Bismarckburg was a colonial station in the German colony of Togo.
It was named after the founder of the German empire, Otto von Bismarck.

==History==

The station was founded in June 1888 by the explorer Ludwig Wolf.
It was one of the first permanently inhabited European stations in the interior of West Africa and was located on the 750 meter high Adadoberg.
In the years 1889–90 the station was headed by Erich Kling and was the starting point for several expeditions to explore the hinterland and to expand German influence in the area.
Kling and his successor Richard Büttner had a palisade fence built for fortification.
At that time, the station consisted of nine adobe buildings arranged in a rectangle.
The built-up area was 47 by 56 m.
The station was manned by two Germans - the station manager and a mechanic.
Outside the palisades were agricultural areas on which cultivation trials with European crops and tropical crops were carried out.
Around 1900 a cola and coffee plantation was still in operation.

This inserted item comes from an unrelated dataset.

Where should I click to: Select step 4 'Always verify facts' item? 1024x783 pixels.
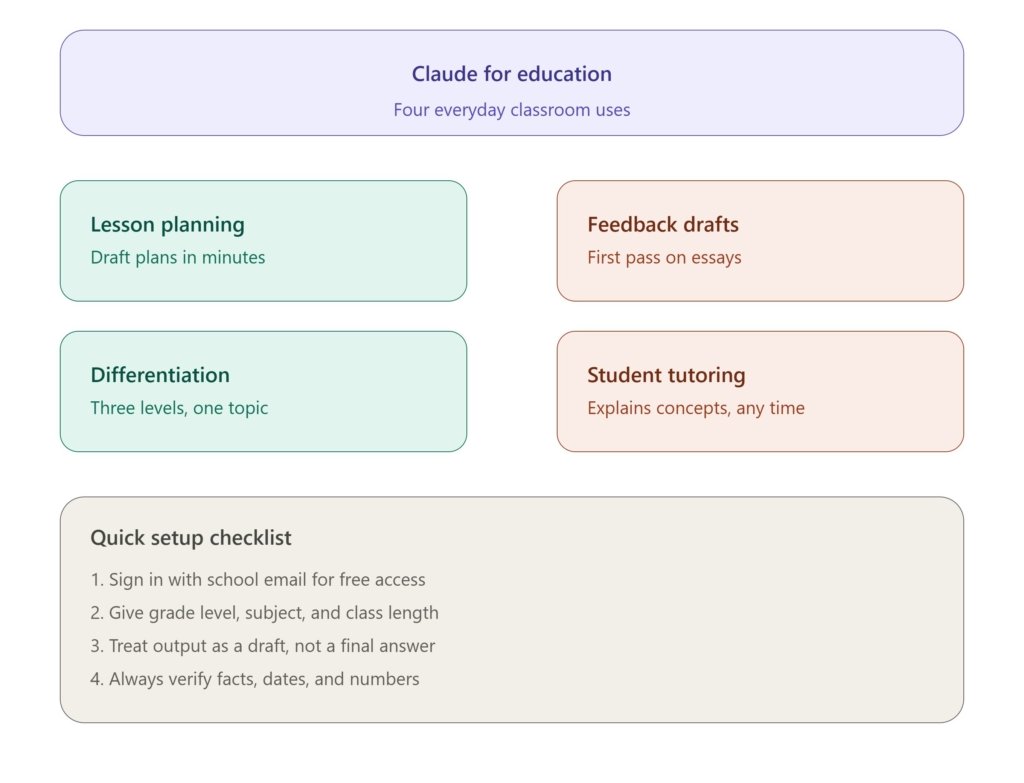255,679
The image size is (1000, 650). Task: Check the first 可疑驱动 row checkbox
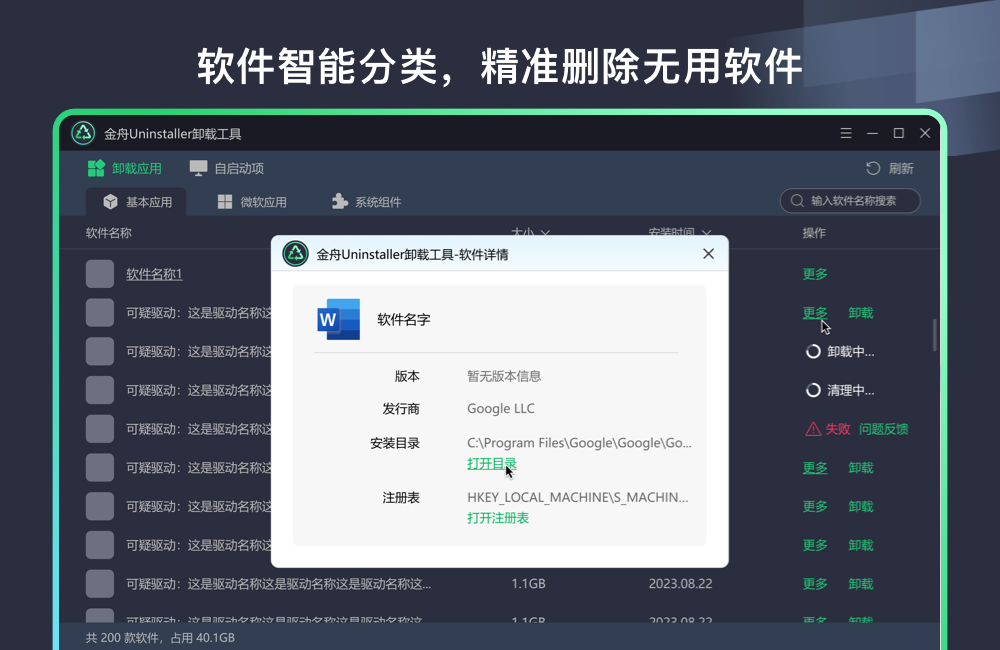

The Imperial Commissariat under Jesko von Puttkamer was skeptical of the station due to its remoteness and economic inefficiency.
Instead of directing trade to the coast of German Togo, it strengthened the existing connections to the British Gold Coast.
As early as 30 June 1894, the status as a European station was revoked.
Between 1888 and 1897, a weather station of the Deutsche Seewarte was active in Bismarckburg.
The colonial station was still under the control of a German district manager in Kete Krachi as a secondary station until 1914.
It remained economically important as African traders came to the area to buy rubber.